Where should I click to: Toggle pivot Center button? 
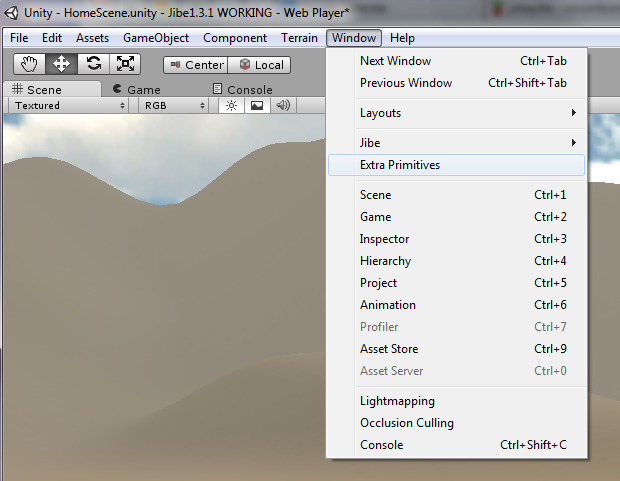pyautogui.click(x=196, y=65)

################

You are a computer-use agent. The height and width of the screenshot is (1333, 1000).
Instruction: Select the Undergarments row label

################

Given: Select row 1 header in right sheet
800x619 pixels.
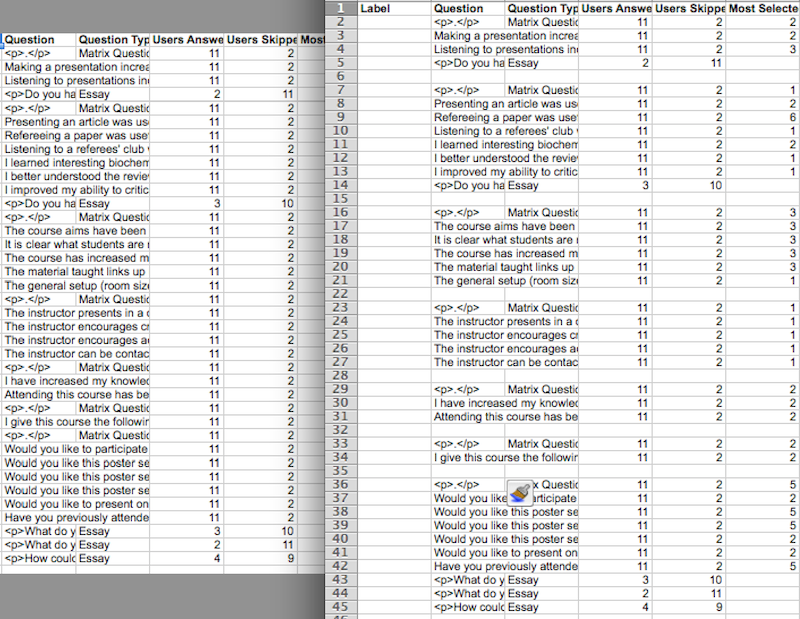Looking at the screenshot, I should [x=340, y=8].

################

Cel: Zacznij od wiersza zawierającego „You are a computer-use” i skończ na wierszu zawierającym „Instruction: Select the”. Przepisz te wiersze danych, zamieniając „Undergarments” na „Accessories” i zostawiając resztę bez zmian.

Pełna odpowiedź:
You are a computer-use agent. The height and width of the screenshot is (1333, 1000).
Instruction: Select the Accessories row label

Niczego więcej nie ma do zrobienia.